Linker: A Rust story?

For the last couple of years I’ve been building, and rebuilding, a simple test application called linker. And, now during the last month I’ve rewritten it from JVM/Kotlin to Rust to compare potential benefits to each approach.

The primary purpose of the application is simple, traverse and index a source directory and compare the index against one or more target directories to see which of the items from the source directory are not present in either of the target directories. Based on the configuration, it can also create the missing symbolic links from one of the target directories back to the source directory.

History Link to heading

The application have already been through a couple of rewrites, the first version was written in golang (back in ‘14 or ‘15). Second version was in PHP, might be an odd choice, but it still was my primary language at the time. The third iteration was in Java, which was later migrated into Kotlin.

And, now I’ve rewritten it in Rust, the primary reason is to attempt to reduce size, both while running and “on disk”. One added bonus is that I get to try Rust with a more realistic use case. This is my first real world exposure to Rust, which probably can be seen in my naive implementation.

Containers Link to heading

Since the JVM/Java iterations, the deployment has been done via a container.
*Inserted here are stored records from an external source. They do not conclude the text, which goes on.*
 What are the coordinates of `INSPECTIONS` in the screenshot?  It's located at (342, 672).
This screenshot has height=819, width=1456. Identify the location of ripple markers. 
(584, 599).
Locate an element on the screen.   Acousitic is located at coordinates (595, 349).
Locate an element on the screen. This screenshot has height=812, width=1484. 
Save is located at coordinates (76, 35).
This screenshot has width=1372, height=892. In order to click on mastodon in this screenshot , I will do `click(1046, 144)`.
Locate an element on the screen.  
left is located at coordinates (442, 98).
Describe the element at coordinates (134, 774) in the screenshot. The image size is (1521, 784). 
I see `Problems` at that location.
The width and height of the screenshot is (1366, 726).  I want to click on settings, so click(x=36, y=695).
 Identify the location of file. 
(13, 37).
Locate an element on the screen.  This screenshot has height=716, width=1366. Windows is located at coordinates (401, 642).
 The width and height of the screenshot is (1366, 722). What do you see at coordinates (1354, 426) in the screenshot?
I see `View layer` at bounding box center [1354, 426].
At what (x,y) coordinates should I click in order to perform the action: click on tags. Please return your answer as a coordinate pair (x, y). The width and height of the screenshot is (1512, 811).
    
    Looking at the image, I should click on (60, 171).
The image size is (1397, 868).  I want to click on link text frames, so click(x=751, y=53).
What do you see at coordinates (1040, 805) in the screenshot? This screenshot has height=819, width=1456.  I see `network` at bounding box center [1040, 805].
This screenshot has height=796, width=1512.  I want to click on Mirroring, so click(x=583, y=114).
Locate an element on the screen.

Working with containers there are usually metrics that are of interest (there are certainly a lot more things to measure, but these are my current focus):

Size of the build container, used when building the app in a CI/CD pipeline.
Size of the runtime container, both base image and application.

These metrics are collected using the docker images command on the host machine.

Please note, that these metrics are not meant to be generalisations of JVM vs Rust, but only the findings from my specific use case.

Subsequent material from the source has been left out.